The only real value of this explosion of sex and violence in the storytelling of the late twentieth century lies in the evidence it provides of how quickly, when human fantasy ventures down this path, it runs into a dead end. We soon become familiar with the same repetitive handful of cliched images, mechanically revolving round in the same claustrophobic little circle, unable to lead anywhere and totally divorced from any deeper meaning. But the realm of the imagination open to storytelling is so infinitely larger than this that it is time to return to the wider world.

`Then Job answered the Lord, and said: "I know that thou cans't do every thing, and that no thought can be witholden from thee ... I have heard of thee by the hearing of the ear, but now mine eye seeth thee. Wherefore I abhor myself and repent in dust and ashes."' Book of Job, Ch. 42

"'Then you think there is no God?"

"No, I think there quite probably is one."

"Then why ...?"

Mustapha Mond checked him. "But he manifests himself in different ways to different men. In pre-modern days, he manifested himself as the being that's described in these books. Now ..."

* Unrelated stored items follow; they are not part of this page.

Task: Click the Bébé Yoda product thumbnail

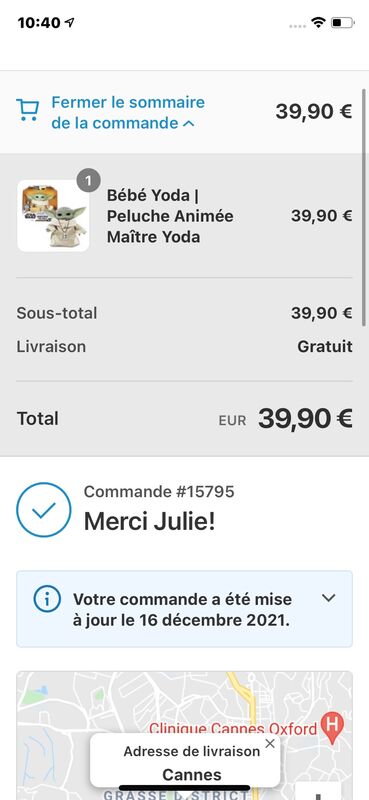Action: coord(53,216)
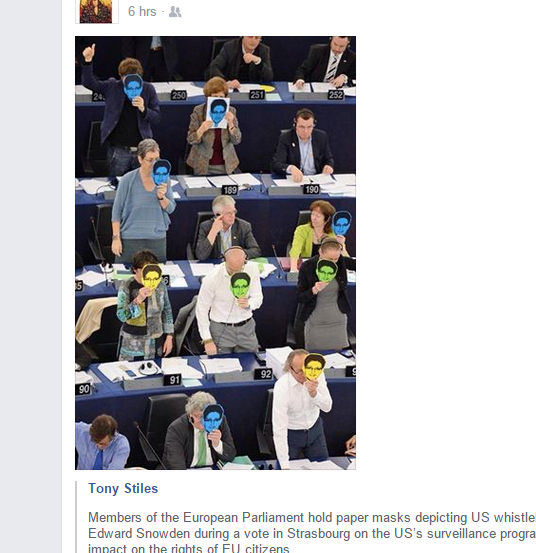Click the yellow mask near seat placard 92
This screenshot has height=553, width=536.
(x=313, y=366)
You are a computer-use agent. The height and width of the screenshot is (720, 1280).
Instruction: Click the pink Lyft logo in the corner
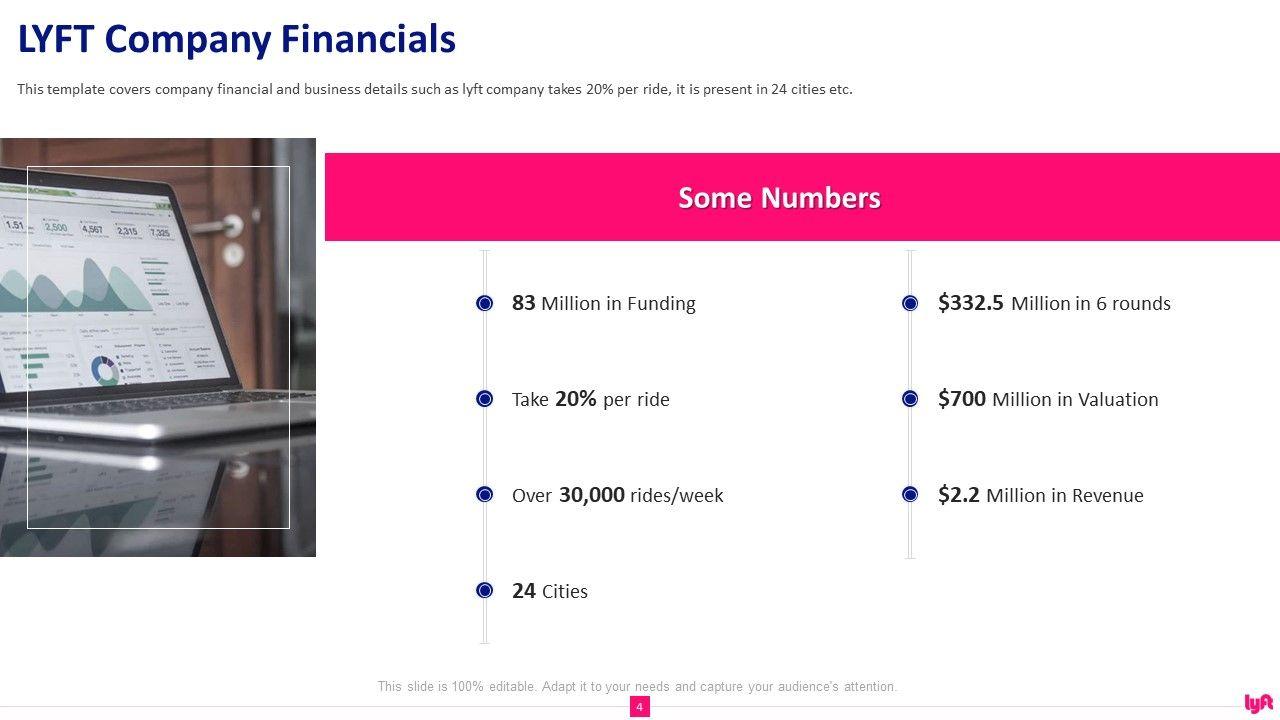point(1258,703)
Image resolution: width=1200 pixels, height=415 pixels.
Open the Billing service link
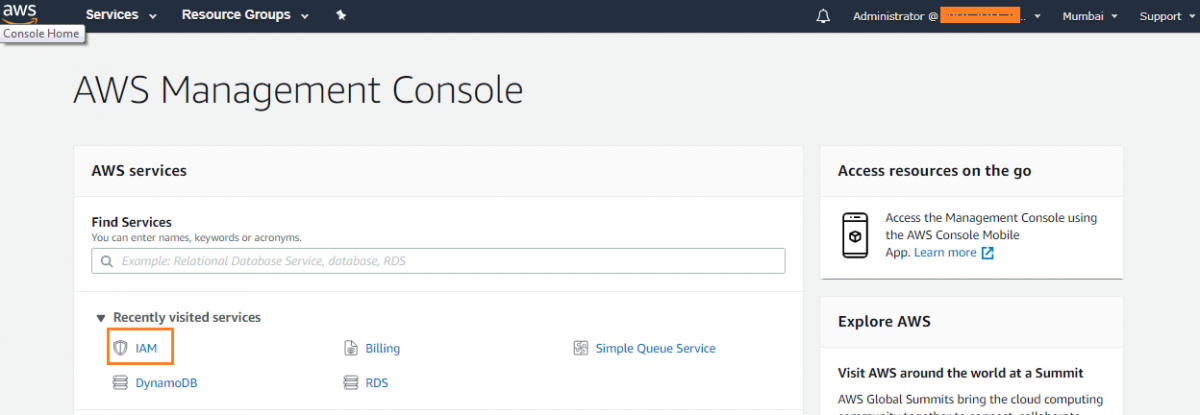click(382, 348)
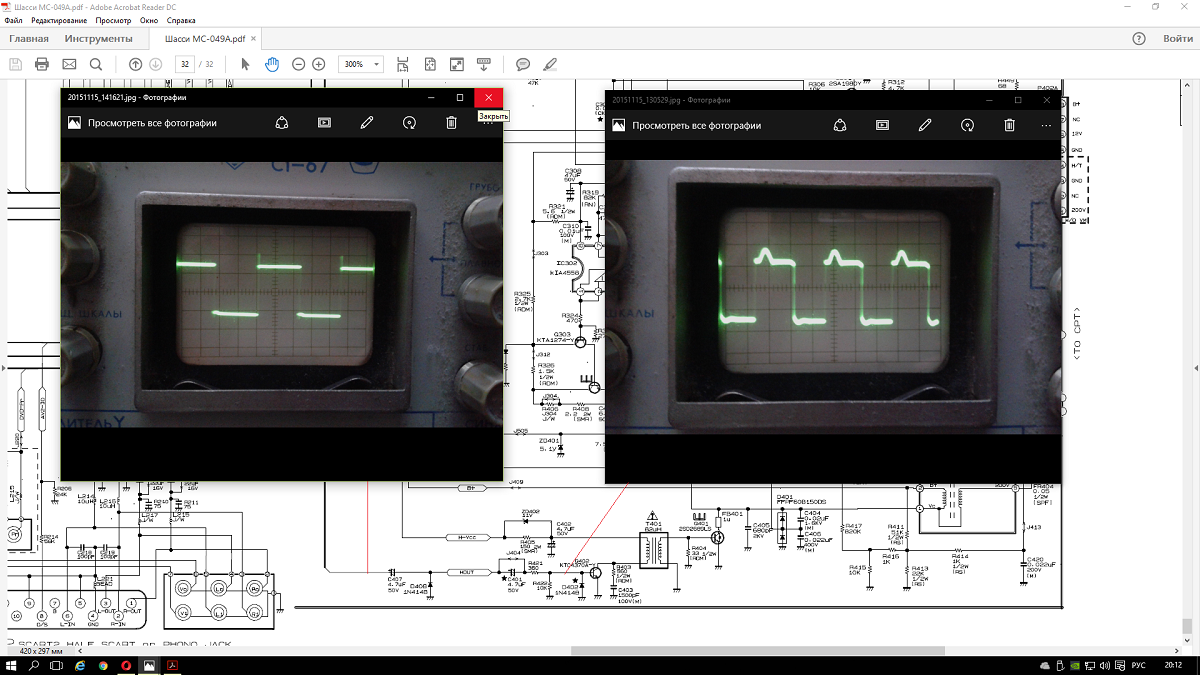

"How does he manifest himself now?" asked the Savage.

"Well, he manifests himself as an absence, as though he weren't there at all."'

Aldous Huxley, Brave New World

`It was all right, everything was all right, the struggle was finished. He had won the victory over himself. He loved Big Brother.'

George Orwell, Nineteen Eighty-Four

In this chapter and the next we shall be looking for the first time at two new plots. Although no survey of the patterns of storytelling would be complete without them, there are good reasons why they should not have been included among the seven central plots which form the core of this book. The Mystery, which we come to in the next chapter, has over the past two centuries provided the basis for one of the most successful genres in modern popular storytelling, the detective story. But, as we shall see, this type of story only emerged as a by-product of that shift in the psychological `centre of gravity' which has characterised storytelling since the rise of Romanticism.

Similarly the plot which is the theme of this present chapter cannot be described as basic to the understanding of stories, because it only occurs very rarely. Indeed we shall be looking at only three examples. One is ancient, taken from the Bible. The others are two of the best-known novels produced by the twentieth century. But between them they shed a clearer light on a particularly important aspect of human psychology than we see reflected in any other type of story.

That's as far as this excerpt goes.